Online antisemitic abuse ‘explodes’ during virus crisis

Image credit: Gerd Altmann from Pixabay

By Tim Wyatt

Antisemitic incidents online have hit their highest number on record, according to the Jewish charity the Community Security Trust (CST).

In a report covering January to June this year, the CST logged a total of 344 antisemitic incidents online, an increase of four per cent on the same period in 2019.

The charity warned there had been an “explosion of antisemitic discourses” as soon as news of the coronavirus began circulating earlier this year and said much of the abuse online had sought to directly link Jews and the pandemic.

These reports of online anti-Jewish hatred comprise 44 per cent of the total number of incidents gathered by the CST.

There were 789 incidents in total during the first six months of 2020, a fall from the previous year’s record high of 911. It is still, however, the third highest figure ever recorded by the CST for the January to June period.

Although the surge in online abuse and a fall in physical incidents is probably connected to the coronavirus lockdown, the CST said Jews were already being blamed for Covid-19.

“These range from conspiracy theories about Jewish involvement in creating and spreading COVID-19, or creating and spreading the myth of COVID-19 for various malevolent and financial purposes, to simply wishing and hoping that Jewish people catch the virus and die from it,” the report states.
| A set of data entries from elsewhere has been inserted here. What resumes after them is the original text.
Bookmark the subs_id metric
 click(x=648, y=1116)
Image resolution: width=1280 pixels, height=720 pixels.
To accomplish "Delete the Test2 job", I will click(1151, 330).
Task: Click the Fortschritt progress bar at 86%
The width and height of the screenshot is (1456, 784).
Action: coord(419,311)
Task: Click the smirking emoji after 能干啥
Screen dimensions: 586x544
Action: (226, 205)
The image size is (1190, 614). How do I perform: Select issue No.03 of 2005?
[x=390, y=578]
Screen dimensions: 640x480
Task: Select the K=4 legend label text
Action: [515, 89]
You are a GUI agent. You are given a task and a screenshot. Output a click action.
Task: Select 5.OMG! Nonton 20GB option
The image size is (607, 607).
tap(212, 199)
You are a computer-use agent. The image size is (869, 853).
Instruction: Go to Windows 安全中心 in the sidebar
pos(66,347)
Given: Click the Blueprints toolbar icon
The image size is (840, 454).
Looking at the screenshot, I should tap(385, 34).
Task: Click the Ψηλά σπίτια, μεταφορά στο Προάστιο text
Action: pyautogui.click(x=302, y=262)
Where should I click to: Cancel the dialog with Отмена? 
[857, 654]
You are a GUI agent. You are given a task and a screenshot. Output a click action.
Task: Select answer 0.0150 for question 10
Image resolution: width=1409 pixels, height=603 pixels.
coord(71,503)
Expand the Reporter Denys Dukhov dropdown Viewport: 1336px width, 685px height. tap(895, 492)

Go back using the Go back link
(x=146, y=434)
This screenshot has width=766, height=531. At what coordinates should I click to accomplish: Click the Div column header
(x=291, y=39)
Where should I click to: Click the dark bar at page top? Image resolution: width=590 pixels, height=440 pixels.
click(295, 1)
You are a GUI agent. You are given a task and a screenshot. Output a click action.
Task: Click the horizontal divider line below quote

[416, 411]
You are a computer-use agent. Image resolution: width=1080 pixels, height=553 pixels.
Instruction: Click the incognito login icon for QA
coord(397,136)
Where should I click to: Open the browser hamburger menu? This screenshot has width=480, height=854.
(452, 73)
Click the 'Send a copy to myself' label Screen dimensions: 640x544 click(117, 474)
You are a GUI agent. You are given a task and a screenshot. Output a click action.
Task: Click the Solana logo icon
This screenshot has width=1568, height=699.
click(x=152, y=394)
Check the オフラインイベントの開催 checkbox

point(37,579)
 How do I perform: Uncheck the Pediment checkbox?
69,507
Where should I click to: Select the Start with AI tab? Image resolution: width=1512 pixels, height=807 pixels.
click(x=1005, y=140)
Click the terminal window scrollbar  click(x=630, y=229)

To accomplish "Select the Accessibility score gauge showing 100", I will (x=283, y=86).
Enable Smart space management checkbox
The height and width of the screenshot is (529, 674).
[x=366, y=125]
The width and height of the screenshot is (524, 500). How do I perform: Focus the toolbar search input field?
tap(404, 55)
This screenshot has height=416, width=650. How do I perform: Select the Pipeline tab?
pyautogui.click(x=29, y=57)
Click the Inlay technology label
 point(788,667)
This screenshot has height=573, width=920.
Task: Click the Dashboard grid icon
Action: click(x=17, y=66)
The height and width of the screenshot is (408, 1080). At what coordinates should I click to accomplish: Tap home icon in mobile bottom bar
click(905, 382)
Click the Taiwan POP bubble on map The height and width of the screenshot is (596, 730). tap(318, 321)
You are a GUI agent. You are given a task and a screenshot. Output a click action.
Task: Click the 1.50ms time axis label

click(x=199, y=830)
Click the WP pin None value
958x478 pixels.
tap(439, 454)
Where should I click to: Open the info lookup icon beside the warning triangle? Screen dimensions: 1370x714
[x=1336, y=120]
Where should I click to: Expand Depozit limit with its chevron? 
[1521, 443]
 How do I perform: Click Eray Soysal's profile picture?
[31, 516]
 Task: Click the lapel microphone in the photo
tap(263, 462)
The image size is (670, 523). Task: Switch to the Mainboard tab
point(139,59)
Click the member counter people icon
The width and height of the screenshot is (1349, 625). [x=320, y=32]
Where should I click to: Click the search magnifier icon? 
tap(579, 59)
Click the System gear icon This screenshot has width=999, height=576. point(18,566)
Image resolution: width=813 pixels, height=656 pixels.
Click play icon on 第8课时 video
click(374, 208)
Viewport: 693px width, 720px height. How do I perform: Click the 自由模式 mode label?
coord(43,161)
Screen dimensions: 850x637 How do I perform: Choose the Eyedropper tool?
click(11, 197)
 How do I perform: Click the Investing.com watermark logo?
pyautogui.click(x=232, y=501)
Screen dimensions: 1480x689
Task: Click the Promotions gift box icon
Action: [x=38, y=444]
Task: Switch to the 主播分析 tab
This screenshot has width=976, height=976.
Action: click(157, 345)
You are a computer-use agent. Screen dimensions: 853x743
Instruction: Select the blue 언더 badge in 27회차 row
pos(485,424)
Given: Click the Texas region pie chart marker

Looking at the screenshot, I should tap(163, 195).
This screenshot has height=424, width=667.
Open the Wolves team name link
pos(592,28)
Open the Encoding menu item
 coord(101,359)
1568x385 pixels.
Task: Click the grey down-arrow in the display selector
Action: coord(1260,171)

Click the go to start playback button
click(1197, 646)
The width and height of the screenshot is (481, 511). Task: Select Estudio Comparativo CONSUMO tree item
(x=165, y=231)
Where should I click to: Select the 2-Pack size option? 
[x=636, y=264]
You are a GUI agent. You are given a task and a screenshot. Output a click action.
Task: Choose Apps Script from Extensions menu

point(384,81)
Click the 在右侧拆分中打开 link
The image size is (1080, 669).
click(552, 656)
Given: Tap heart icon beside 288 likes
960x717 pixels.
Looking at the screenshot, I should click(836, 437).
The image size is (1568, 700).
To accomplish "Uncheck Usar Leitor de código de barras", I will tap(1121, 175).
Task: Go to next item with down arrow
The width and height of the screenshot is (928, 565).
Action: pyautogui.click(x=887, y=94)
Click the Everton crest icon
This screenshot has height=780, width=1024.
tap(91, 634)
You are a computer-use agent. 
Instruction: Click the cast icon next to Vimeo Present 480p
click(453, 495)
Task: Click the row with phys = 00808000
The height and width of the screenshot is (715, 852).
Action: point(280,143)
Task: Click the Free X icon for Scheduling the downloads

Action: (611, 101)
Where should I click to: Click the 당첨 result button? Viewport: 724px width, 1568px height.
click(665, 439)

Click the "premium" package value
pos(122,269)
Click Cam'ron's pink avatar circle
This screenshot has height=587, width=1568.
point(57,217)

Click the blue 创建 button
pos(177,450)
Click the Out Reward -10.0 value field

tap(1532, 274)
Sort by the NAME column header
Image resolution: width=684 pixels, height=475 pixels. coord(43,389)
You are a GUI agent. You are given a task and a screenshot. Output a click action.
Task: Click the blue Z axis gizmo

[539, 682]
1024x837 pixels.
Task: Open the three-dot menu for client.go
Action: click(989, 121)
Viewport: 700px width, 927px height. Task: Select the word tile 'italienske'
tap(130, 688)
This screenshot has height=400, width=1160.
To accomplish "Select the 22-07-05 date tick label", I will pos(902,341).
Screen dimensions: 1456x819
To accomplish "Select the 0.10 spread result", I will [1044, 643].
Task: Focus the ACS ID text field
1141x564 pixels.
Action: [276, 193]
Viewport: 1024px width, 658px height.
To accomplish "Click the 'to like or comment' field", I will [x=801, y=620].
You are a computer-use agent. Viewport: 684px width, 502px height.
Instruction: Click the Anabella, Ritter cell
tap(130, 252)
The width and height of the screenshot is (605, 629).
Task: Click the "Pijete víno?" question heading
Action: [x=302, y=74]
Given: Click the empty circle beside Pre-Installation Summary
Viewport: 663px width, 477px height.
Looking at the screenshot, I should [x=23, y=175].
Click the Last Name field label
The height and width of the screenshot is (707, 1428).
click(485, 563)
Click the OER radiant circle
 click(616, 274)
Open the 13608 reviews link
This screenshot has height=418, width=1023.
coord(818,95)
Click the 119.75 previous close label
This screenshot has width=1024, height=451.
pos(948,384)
The CST report notes that tropes about Jews as carriers of disease stretch back as far as the Black Death in the 1340s and were heavily invoked in Nazi propaganda.

In addition, the idea that “Jews are untrustworthy, mendacious and manipulating society for their own purposes remains a hugely popular theme in modern day antisemitism” the report suggests and has been effortlessly adapted to the current pandemic.

There had also been 10 reports of online events held by Jewish groups and synagogues being hijacked by antisemitic content, including prayer meetings and Torah study sessions.

David Delew, the CST’s chief executive, said: “Any reduction in antisemitism is welcome, but it is worrying that even during a national lockdown antisemitic incidents only fell by 13% and new antisemitic lies have emerged to add to old hatreds.

“History tells us that antisemitism grows at times of great social upheaval and we need to ensure the same is not happening here.”

Deputy chief constable Mark Hamilton, the national policing lead for hate crime, said coronavirus had “understandably created much fear in our society and racists have used this to promote their divisive ideologies”.

“As ever, this includes antisemitic conspiracy theories that are unfounded, but are nonetheless widespread on the internet.”

Lord Mann, the government’s independent adviser on antisemitism, said: “Despite a good policing response, internet companies are failing to play their role in tackling this hatred and we need to see a robust consistency from all our political parties.”